## What the exercise asks
Count the lines below with the string "Performance" in them. Only the number should be given.

## Provided data
☆ ☆ ☆ ☆ ☆
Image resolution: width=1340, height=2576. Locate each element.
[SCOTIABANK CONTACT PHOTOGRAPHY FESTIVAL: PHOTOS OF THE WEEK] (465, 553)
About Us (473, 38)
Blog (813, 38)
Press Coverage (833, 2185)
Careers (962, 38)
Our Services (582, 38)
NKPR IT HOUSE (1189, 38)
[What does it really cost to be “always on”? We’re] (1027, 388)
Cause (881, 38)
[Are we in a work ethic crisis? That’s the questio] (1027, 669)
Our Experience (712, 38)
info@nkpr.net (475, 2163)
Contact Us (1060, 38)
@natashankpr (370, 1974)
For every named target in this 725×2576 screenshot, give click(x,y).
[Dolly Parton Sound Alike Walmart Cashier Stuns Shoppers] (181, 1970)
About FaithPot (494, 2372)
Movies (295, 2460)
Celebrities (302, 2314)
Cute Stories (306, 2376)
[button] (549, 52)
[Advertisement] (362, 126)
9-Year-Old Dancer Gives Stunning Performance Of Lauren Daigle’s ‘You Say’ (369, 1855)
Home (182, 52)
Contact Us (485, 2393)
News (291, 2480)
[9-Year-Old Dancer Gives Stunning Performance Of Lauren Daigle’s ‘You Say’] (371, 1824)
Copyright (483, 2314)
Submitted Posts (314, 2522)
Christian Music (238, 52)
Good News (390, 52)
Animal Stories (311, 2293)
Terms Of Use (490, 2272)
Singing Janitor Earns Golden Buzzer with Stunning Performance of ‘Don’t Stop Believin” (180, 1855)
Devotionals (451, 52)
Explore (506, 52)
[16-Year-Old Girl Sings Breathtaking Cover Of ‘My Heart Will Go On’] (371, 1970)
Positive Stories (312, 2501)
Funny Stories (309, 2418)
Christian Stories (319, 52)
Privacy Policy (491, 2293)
☆ ☆ ☆ ☆ ☆
## Result of this task
3